# What to do
Rewrite every line of the listing below as a JSON list of strings, one string per line, skipping blank lines and leaving the pictures out.

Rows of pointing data
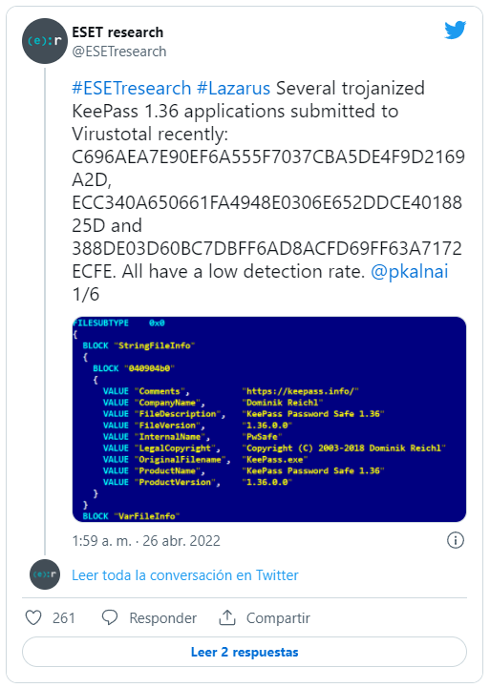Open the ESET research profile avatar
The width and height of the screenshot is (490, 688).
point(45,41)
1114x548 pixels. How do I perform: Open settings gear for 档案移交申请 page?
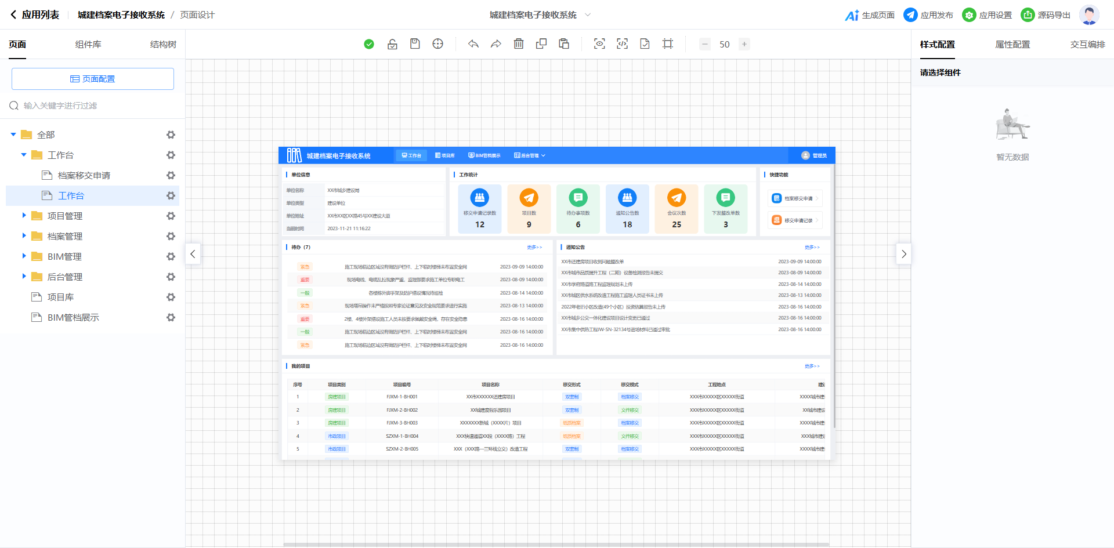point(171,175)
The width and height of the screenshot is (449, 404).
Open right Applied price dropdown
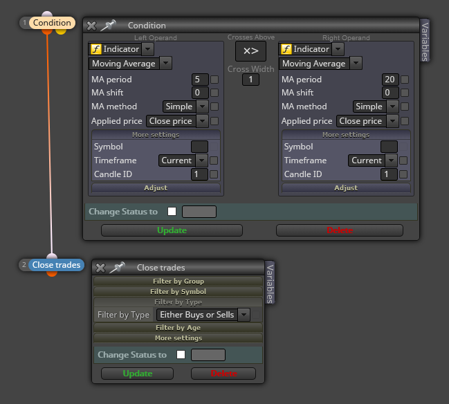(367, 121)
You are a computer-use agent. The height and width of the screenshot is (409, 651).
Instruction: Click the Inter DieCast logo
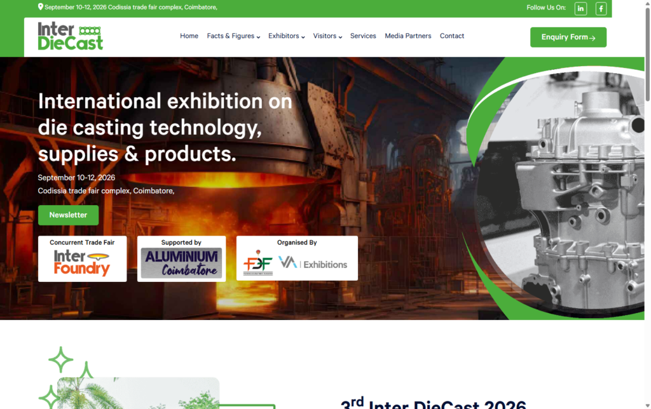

# Response to the exercise
[
  "Open the ESET research profile avatar",
  "The width and height of the screenshot is (490, 688).",
  "point(45,41)",
  "1114x548 pixels. How do I perform: Open settings gear for 档案移交申请 page?",
  "point(171,175)",
  "The width and height of the screenshot is (449, 404).",
  "Open right Applied price dropdown",
  "(367, 121)",
  "You are a computer-use agent. The height and width of the screenshot is (409, 651).",
  "Instruction: Click the Inter DieCast logo"
]